During the past 3 decades, clinical dentists have been placing non-metallic bridges made of all ceramic materials (Figure 22, Figure 23 and Figure 24). They have been constructed of many different types of materials, including: feldspathic porcelain, leucite-reinforced glass ceramic, aluminum oxide, lithium disilicate, and, most recently, zirconium oxide.39,40 The feldspathic bridges were not very strong (Figure 25) and were prone to fracture in both the anterior and posterior of the mouth. It was not until pressed leucite-reinforced ceramic began to be used for anterior bridges that any degree of success was attained.
Other stronger ceramics have been tried as frameworks, such as aluminum oxide, and a newer material called lithium disilicate (Figure 26 and Figure 27) (pressed or CAD/CAM), but studies have shown that these had a higher failure rate than when zirconia was used. Zirconia crowns and bridges are the newest addition to the clinician’s choices for a non-metallic restoration (Figure 28 , Figure 29 and Figure 30). Sailer4 recently completed a study of zirconia bridges of 57 three- to five-unit posterior bridges in 45 subjects where CAD/CAM frameworks were veneered with porcelain and cemented with resin cement. At the 5-year recall, only 33 of the bridges were left and 12 of those needed to be replaced. Marginal gaps were found in almost 60% of the cases with secondary caries. Only 3% of the frameworks fractured, but 15.2% of the bridges had fracturing of the surface porcelain.

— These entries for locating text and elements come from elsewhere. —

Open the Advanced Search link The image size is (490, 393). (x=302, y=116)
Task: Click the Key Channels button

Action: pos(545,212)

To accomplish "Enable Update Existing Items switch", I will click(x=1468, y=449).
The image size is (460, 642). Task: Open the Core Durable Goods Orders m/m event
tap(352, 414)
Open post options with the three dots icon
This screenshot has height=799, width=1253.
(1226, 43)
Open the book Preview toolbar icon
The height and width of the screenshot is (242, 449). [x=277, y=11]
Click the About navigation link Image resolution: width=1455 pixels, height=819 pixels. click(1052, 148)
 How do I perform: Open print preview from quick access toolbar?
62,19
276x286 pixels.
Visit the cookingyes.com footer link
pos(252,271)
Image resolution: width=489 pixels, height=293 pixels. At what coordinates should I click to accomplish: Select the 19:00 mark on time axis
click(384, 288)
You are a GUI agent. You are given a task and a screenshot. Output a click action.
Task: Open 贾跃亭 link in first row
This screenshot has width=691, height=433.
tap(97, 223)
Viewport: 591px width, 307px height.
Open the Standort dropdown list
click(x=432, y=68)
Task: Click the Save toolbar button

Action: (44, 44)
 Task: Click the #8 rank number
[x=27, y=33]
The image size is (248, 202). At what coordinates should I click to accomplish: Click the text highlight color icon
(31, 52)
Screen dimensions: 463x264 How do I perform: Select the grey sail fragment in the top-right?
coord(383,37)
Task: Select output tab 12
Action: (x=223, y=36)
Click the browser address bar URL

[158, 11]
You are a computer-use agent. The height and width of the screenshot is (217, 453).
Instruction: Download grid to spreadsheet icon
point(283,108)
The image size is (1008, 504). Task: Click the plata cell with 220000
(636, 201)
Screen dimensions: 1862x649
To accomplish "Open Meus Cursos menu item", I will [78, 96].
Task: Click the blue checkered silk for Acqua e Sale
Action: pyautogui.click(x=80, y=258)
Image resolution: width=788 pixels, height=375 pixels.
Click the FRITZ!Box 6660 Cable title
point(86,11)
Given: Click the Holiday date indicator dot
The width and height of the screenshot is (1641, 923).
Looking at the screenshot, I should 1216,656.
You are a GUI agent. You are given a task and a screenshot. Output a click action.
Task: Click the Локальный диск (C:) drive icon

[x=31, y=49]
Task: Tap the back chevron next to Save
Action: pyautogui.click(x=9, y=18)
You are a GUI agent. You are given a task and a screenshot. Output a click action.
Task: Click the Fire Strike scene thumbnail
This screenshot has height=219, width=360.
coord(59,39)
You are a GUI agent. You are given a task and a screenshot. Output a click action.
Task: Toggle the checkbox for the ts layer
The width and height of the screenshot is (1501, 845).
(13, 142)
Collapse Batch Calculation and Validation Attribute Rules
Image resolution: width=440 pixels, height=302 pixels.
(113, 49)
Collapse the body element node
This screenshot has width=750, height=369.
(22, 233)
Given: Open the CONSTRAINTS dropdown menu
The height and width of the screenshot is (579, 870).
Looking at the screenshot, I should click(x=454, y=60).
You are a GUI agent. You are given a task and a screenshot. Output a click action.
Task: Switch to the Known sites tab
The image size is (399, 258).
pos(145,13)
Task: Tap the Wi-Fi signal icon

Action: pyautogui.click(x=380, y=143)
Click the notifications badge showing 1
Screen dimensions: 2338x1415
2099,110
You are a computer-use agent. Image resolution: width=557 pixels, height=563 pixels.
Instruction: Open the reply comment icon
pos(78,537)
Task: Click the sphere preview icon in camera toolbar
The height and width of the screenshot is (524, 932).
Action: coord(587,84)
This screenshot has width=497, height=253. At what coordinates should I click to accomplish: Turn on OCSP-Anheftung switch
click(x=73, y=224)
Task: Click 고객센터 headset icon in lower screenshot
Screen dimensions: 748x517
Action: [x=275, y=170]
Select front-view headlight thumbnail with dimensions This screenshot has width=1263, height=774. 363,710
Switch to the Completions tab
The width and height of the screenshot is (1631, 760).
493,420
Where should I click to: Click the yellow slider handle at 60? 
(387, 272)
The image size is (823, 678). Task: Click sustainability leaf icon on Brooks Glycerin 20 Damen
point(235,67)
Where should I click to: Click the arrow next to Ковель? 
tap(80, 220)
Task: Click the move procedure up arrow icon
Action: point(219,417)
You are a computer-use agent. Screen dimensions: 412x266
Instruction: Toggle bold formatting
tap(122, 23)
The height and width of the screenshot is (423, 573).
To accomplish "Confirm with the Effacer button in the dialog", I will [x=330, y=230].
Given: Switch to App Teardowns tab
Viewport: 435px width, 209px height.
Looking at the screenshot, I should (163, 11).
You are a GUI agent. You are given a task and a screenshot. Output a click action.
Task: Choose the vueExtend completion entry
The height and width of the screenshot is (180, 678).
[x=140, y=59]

Chipping of the veneered porcelain has been a common problem with zirconia frameworks. Swain42 has reported that the unstable chipping of the veneering porcelain could be caused by the difference in the thermo-elastic properties between the zirconia frameworks and the veneering material. Two-year results in an ongoing clinical study by Clinician’s Report43 comparing PFM bridges with those made from a zirconia framework revealed "external ceramic fractures were five times more prevalent with ceramic formulations used on zirconia versus those used on metal." This study also showed that 48% of the bridges had chips, 45% had surface degradation, 7% had cracks, and 1% had delamination. Unlike PFM, there has been little research done with the zirconia/porcelain combination. Many articles are now appearing in various journals studying all aspects of zirconia crowns and bridges, such as: bond strengths to different types of zirconia,44 the effect of various surface treatments—including hydrochloric acid—on the bond strength between the zirconia and the veneering porcelain,45,46 as well as preparation design, which has been recommended by Beyer et al47 to be a shoulder.
The elusive search for a strong, long-lasting, esthetic, biocompatible dental material used to support one or more pontics has been a goal of dental researchers for many years. In most cases, these frameworks have to be veneered with a porcelain material and have to have compatible thermo-elastic properties. Studies of PFM bridges have been shown to have significantly higher fracture strengths than all-ceramic bridges,43 and will continue to do so for the immediate future. Zirconia is the latest material being used but, as reported above, it does not have the same prognosis as metal bridges. Time will tell if the dense zirconia material will become the state of the art of non-metallic bridges.
Based on the research underway, the advancements of CAD/CAM technology, and the desire of many for a non-metallic restorative material, someday there will be a combination of framework and veneering ceramic material that will approach the strength and longevity of gold or other metal bonded to porcelain for the replacement of missing teeth.